[RECORD SET Boundary: Start]

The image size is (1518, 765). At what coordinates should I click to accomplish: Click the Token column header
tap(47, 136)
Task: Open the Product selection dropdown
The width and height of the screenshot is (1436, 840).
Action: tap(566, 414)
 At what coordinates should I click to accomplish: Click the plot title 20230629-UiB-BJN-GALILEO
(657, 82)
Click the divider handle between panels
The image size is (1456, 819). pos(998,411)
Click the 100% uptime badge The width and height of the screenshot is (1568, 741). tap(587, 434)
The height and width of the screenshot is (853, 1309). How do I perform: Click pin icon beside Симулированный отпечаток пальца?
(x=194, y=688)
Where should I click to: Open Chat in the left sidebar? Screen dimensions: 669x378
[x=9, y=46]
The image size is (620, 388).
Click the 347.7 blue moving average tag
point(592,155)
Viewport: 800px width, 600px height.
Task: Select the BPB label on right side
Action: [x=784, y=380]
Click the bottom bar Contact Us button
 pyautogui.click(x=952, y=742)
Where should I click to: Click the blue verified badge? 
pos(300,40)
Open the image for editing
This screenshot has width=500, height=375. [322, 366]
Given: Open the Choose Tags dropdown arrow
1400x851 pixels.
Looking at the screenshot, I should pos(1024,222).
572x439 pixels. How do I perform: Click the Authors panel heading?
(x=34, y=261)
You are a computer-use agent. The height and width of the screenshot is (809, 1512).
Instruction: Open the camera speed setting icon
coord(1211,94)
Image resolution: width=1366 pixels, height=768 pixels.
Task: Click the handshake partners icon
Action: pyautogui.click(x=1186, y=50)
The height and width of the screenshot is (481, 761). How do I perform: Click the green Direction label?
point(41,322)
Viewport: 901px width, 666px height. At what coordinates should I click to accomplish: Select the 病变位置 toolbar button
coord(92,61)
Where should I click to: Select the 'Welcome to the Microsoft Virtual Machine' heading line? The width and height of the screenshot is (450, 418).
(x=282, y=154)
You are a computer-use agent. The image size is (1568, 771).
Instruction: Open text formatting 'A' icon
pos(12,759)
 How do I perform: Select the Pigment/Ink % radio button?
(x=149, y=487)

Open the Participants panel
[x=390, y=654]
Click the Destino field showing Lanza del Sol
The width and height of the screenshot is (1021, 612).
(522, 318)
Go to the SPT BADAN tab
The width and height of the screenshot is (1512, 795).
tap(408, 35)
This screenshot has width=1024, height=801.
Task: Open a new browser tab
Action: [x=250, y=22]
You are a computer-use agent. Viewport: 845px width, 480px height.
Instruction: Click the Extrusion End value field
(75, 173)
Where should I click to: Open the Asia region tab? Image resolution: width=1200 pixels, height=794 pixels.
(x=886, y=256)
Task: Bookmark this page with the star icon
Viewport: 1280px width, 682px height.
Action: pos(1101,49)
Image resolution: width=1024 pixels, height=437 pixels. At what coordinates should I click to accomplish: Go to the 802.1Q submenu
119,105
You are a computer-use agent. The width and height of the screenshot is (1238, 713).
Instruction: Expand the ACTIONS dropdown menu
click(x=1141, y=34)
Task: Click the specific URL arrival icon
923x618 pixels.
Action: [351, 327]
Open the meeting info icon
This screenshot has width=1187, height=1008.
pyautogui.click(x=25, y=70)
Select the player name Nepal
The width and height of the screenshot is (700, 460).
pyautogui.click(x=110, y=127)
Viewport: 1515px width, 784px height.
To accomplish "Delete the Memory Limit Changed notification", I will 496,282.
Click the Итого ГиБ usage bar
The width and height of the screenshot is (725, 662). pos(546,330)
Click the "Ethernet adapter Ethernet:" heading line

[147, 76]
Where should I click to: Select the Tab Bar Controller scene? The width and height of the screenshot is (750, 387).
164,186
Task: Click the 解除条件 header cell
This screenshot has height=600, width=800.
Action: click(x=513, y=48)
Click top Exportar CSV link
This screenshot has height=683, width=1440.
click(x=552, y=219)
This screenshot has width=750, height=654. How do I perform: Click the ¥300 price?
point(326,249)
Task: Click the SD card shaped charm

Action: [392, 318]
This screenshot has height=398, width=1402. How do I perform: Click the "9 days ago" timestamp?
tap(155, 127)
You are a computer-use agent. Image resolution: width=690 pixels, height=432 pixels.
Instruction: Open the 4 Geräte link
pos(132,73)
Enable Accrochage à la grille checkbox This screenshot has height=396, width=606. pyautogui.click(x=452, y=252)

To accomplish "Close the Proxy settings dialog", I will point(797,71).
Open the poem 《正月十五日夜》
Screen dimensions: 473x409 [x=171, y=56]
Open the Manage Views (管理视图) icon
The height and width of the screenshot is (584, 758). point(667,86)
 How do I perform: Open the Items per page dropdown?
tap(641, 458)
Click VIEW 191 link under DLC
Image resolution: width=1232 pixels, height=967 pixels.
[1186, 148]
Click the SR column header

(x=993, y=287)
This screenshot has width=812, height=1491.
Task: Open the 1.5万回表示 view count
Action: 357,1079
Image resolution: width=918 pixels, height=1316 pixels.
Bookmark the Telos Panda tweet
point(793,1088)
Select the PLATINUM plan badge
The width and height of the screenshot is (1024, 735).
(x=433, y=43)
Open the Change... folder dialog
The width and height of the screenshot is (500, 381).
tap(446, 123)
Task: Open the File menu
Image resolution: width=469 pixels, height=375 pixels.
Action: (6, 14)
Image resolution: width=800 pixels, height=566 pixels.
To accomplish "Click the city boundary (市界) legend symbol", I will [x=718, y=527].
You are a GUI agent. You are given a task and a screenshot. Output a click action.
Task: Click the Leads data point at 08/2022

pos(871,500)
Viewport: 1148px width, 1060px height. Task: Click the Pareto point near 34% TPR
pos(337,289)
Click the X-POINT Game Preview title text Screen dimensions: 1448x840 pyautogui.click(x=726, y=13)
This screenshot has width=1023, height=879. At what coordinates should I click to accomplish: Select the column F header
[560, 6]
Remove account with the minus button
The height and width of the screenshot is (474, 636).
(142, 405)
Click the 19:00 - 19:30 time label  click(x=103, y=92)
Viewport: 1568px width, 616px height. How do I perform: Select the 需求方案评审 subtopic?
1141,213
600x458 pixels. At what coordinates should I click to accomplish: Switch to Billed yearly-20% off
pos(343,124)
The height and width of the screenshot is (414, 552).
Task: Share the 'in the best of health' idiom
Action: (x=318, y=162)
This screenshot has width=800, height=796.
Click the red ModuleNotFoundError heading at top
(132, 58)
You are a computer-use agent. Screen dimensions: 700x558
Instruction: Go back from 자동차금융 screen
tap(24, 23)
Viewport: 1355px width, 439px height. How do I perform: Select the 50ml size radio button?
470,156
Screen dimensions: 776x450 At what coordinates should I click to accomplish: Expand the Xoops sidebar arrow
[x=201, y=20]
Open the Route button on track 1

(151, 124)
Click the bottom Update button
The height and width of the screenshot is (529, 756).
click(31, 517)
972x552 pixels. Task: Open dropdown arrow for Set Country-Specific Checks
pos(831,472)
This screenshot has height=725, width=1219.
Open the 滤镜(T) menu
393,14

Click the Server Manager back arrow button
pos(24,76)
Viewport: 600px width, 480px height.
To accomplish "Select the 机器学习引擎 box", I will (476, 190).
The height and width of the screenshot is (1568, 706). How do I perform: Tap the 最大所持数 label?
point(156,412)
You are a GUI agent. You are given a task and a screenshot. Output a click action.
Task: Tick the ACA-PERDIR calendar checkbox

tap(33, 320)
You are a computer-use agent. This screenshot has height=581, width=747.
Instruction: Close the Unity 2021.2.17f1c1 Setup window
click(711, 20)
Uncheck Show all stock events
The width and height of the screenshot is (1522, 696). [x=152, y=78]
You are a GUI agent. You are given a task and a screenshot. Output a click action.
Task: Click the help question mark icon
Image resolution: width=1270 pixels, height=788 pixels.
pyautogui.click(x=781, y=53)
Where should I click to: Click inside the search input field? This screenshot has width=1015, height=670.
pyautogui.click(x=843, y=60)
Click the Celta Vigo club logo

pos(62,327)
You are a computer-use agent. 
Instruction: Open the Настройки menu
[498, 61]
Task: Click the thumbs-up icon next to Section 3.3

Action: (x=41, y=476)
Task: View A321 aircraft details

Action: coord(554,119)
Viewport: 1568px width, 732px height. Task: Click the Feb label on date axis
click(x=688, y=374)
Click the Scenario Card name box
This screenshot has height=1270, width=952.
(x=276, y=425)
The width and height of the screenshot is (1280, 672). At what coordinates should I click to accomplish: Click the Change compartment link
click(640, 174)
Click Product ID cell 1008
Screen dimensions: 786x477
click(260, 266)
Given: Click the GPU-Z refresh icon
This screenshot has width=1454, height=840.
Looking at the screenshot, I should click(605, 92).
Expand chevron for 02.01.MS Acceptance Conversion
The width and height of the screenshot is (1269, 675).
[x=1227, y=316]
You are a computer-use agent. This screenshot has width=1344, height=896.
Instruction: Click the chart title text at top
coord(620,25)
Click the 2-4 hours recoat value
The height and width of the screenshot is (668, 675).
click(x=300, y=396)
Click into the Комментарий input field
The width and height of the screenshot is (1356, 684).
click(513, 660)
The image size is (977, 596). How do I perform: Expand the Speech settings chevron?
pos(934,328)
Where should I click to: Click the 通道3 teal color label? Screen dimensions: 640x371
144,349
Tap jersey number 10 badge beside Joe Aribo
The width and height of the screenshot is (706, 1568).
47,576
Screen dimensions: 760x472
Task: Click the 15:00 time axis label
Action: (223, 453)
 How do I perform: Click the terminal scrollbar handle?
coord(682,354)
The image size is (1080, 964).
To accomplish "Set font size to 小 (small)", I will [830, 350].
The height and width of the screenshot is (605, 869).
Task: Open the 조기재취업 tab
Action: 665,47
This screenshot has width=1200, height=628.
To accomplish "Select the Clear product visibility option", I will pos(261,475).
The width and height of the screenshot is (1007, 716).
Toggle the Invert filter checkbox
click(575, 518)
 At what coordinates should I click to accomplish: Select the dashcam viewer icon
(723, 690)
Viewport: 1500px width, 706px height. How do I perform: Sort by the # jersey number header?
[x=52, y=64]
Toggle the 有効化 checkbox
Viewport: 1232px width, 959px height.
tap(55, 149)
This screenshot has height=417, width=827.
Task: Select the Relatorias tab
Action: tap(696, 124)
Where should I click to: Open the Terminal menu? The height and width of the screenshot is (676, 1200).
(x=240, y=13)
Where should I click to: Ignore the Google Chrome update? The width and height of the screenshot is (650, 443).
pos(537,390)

[RECORD SET Boundary: End]

EXERCISE
All lines above from the line with "Where should I click to: Open the Asia" through the line with "Task: Click the 解除条件 header cell", both included, are to be set down exactly, with nothing else.

RESULT BELOW
Where should I click to: Open the Asia region tab? Image resolution: width=1200 pixels, height=794 pixels.
(x=886, y=256)
Task: Bookmark this page with the star icon
Viewport: 1280px width, 682px height.
Action: pos(1101,49)
Image resolution: width=1024 pixels, height=437 pixels. At what coordinates should I click to accomplish: Go to the 802.1Q submenu
119,105
You are a computer-use agent. The width and height of the screenshot is (1238, 713).
Instruction: Expand the ACTIONS dropdown menu
click(x=1141, y=34)
Task: Click the specific URL arrival icon
923x618 pixels.
Action: [351, 327]
Open the meeting info icon
This screenshot has width=1187, height=1008.
pyautogui.click(x=25, y=70)
Select the player name Nepal
The width and height of the screenshot is (700, 460).
pyautogui.click(x=110, y=127)
Viewport: 1515px width, 784px height.
To accomplish "Delete the Memory Limit Changed notification", I will 496,282.
Click the Итого ГиБ usage bar
The width and height of the screenshot is (725, 662). pos(546,330)
Click the "Ethernet adapter Ethernet:" heading line

[147, 76]
Where should I click to: Select the Tab Bar Controller scene? The width and height of the screenshot is (750, 387).
164,186
Task: Click the 解除条件 header cell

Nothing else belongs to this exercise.